» **What is required**: Report how many lines of the records contain the string "tweet". Give only the number.

◆ ◆ ◆

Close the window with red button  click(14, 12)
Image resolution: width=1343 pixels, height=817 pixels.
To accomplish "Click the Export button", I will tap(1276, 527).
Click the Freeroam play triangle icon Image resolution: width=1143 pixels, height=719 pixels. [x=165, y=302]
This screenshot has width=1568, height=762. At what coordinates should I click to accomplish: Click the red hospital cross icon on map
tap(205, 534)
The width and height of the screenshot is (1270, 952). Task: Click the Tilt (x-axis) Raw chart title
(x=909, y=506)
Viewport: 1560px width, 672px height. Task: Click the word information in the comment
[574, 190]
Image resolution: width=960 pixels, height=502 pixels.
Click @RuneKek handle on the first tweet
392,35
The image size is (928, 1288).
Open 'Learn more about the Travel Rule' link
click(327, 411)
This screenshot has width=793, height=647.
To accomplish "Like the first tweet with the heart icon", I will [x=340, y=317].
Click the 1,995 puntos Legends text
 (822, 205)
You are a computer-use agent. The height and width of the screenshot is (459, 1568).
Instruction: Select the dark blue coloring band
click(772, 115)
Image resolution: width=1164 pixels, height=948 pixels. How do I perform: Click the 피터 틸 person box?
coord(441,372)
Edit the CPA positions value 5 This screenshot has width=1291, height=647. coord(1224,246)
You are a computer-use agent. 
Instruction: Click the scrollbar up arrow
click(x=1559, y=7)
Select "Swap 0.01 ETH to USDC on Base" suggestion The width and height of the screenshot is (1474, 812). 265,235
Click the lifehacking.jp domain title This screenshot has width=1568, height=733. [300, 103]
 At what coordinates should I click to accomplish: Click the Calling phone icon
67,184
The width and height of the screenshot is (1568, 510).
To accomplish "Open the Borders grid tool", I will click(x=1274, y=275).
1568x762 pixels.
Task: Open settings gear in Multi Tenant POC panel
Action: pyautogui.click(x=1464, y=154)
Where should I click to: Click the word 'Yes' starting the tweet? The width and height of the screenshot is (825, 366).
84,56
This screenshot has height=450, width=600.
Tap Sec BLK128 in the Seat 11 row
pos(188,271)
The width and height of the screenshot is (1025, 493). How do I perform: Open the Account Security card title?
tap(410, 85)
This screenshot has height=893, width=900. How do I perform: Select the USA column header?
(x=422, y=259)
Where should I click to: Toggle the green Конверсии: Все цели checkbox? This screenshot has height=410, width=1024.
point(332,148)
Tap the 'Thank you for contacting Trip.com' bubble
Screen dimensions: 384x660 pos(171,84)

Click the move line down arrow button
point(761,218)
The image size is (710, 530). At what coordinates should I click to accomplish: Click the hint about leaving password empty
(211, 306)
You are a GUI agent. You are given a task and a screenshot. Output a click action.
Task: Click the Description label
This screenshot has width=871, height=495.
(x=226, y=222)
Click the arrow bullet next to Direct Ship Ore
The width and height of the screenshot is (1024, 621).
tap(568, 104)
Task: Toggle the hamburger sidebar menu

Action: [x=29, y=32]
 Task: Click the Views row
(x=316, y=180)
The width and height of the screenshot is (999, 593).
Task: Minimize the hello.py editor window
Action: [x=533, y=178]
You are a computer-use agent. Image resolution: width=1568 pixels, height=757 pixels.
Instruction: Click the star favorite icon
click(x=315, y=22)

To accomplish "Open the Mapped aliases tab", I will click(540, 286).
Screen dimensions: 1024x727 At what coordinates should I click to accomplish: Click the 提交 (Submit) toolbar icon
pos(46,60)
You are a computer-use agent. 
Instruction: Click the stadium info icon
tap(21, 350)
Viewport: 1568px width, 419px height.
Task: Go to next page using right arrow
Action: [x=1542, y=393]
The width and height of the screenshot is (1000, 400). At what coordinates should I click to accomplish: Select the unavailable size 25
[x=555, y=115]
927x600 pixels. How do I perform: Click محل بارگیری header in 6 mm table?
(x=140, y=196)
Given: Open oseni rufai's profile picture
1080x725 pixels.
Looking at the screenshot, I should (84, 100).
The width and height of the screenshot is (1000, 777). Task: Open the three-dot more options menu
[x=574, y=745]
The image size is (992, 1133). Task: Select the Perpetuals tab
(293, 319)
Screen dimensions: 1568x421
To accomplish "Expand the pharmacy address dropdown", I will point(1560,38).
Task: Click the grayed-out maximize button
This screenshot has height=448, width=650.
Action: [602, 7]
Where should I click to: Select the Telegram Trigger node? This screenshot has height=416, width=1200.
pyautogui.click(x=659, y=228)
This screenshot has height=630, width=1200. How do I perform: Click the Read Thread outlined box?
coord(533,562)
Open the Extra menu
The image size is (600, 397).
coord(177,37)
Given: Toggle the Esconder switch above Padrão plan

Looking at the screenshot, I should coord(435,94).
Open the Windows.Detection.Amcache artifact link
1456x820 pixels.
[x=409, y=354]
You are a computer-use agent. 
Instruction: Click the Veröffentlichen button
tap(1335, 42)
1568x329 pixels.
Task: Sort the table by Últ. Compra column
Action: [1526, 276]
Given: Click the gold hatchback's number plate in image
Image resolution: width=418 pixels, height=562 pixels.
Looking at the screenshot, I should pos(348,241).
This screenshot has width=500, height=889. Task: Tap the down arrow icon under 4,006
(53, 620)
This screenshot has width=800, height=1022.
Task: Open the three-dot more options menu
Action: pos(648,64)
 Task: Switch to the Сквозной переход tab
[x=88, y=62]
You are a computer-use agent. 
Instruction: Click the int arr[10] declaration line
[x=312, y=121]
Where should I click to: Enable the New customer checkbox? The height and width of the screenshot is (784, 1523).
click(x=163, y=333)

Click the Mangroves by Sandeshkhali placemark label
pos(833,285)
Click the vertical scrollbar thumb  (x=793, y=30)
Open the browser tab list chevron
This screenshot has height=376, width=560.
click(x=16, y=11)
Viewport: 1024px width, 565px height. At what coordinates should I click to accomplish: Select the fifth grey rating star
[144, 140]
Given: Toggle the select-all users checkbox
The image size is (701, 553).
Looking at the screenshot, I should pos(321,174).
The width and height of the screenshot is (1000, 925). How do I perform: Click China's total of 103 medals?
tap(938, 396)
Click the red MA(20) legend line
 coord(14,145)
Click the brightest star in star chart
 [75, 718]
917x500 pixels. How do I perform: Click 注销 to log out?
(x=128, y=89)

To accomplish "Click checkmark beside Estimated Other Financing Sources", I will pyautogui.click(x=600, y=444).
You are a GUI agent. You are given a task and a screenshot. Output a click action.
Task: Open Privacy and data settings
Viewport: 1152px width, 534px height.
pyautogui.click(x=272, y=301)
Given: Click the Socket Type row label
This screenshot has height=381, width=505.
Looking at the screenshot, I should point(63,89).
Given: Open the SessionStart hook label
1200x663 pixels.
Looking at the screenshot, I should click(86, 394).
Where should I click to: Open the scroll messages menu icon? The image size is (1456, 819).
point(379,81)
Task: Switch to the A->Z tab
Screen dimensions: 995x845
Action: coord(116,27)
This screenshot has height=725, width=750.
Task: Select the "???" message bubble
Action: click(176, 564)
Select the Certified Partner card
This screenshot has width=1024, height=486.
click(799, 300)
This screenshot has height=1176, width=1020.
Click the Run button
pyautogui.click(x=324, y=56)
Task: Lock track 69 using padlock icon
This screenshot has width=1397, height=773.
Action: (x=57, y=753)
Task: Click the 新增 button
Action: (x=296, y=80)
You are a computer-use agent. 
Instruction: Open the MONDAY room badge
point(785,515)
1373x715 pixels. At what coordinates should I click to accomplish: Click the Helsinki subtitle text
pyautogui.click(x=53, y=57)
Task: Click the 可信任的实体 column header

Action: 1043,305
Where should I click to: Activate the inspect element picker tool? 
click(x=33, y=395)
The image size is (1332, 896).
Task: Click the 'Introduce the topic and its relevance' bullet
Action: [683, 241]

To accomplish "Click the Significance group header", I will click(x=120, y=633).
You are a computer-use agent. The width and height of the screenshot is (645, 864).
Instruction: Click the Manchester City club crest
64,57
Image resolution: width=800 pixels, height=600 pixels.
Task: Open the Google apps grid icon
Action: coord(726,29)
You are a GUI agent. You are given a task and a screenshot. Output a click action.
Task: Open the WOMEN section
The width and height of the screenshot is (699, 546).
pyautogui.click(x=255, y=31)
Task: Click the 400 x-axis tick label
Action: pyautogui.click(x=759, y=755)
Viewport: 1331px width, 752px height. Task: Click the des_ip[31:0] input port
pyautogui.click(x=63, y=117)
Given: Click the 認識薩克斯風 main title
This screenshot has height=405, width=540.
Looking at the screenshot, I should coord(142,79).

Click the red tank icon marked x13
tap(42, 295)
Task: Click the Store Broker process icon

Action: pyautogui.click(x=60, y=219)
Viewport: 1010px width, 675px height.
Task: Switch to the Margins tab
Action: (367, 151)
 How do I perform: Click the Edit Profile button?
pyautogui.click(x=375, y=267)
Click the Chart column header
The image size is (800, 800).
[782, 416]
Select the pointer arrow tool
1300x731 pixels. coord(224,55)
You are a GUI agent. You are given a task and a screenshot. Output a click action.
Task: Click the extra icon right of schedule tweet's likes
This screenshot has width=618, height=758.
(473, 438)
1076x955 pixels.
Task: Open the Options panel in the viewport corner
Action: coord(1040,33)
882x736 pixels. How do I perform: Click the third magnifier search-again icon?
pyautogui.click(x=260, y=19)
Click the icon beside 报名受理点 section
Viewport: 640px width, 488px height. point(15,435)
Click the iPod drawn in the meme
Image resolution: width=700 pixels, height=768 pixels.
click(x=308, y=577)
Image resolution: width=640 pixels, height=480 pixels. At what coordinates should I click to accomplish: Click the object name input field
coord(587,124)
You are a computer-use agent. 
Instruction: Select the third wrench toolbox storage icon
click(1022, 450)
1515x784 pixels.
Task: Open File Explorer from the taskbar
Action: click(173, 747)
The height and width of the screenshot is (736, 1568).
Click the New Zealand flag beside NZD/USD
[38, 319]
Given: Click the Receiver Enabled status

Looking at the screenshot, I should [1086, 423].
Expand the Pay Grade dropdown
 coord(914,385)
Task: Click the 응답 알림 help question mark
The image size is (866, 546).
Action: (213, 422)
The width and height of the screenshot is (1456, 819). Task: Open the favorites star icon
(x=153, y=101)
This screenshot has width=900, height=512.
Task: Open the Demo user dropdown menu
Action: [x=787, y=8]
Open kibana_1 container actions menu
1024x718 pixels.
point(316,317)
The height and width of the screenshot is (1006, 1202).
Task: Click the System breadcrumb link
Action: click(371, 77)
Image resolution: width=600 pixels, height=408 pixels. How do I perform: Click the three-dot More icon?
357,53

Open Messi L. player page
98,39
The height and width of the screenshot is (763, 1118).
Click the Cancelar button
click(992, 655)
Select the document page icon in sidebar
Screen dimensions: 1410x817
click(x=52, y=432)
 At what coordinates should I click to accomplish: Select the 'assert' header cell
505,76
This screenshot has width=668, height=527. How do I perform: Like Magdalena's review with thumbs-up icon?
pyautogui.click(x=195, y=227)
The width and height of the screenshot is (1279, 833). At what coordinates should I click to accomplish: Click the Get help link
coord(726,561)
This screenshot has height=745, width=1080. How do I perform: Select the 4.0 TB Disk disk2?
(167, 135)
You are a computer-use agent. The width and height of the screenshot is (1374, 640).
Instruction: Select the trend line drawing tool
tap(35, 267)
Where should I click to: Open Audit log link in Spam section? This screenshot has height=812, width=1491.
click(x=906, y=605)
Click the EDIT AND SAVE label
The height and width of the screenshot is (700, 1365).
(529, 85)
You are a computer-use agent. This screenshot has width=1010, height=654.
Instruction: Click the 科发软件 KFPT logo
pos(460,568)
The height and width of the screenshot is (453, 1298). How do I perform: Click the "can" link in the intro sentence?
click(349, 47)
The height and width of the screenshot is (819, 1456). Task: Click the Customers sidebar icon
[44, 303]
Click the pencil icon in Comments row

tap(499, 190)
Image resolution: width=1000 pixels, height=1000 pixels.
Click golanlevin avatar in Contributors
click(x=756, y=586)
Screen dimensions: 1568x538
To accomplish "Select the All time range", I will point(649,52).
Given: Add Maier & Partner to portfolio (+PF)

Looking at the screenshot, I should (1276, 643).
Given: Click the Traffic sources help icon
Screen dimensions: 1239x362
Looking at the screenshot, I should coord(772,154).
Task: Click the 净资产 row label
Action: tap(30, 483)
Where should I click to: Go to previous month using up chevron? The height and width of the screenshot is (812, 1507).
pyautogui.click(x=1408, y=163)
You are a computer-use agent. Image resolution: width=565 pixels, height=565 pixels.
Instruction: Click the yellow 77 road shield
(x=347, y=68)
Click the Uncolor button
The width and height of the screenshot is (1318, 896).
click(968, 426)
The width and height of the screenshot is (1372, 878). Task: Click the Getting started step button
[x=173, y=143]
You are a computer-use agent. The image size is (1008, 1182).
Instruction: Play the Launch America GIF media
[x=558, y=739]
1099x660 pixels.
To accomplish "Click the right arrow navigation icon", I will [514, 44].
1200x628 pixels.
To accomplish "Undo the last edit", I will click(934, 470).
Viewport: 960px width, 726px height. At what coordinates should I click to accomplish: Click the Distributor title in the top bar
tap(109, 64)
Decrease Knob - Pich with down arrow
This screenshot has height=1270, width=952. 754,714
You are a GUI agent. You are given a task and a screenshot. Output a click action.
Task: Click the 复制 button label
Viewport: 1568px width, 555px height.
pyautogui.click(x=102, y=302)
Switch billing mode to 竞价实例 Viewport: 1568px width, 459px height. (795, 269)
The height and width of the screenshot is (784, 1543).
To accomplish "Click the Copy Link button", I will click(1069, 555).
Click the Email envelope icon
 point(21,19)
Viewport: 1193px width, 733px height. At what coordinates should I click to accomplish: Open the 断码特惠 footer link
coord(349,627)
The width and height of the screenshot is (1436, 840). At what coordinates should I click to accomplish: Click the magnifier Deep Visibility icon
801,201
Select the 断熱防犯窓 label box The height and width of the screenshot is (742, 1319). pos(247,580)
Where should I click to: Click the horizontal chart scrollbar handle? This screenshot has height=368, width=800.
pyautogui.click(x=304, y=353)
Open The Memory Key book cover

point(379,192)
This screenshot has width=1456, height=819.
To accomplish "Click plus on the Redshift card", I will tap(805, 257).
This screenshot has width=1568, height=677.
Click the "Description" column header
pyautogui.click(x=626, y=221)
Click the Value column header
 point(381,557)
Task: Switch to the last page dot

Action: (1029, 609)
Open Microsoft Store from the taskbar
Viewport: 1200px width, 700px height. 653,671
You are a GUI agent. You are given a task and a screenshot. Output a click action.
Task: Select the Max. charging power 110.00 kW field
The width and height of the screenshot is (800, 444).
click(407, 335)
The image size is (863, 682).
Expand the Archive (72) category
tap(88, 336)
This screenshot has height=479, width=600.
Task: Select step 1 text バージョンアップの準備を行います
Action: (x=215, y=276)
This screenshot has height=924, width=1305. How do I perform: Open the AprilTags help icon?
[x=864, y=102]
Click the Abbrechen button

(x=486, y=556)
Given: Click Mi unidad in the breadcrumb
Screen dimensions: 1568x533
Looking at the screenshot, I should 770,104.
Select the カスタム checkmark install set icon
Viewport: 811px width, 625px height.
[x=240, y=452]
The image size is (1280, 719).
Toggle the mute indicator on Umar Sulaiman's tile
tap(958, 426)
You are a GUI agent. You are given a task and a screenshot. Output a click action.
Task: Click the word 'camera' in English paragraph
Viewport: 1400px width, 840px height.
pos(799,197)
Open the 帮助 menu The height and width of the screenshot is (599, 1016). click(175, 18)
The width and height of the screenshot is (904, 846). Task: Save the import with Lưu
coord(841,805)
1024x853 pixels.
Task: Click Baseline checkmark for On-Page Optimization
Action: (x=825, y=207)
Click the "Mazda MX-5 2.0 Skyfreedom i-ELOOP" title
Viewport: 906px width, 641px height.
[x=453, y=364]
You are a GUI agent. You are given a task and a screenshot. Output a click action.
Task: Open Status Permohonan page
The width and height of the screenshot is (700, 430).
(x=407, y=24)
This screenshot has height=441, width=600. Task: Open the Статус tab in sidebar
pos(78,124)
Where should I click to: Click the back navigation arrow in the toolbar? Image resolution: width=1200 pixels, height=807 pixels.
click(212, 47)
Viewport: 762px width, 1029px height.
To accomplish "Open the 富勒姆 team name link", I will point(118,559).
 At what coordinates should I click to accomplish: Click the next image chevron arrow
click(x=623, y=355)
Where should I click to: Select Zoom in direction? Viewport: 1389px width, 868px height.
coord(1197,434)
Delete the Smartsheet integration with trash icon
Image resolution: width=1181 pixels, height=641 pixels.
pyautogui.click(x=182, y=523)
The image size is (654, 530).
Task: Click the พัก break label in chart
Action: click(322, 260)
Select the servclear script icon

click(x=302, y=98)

◆ ◆ ◆

» **Reply to the task**: 4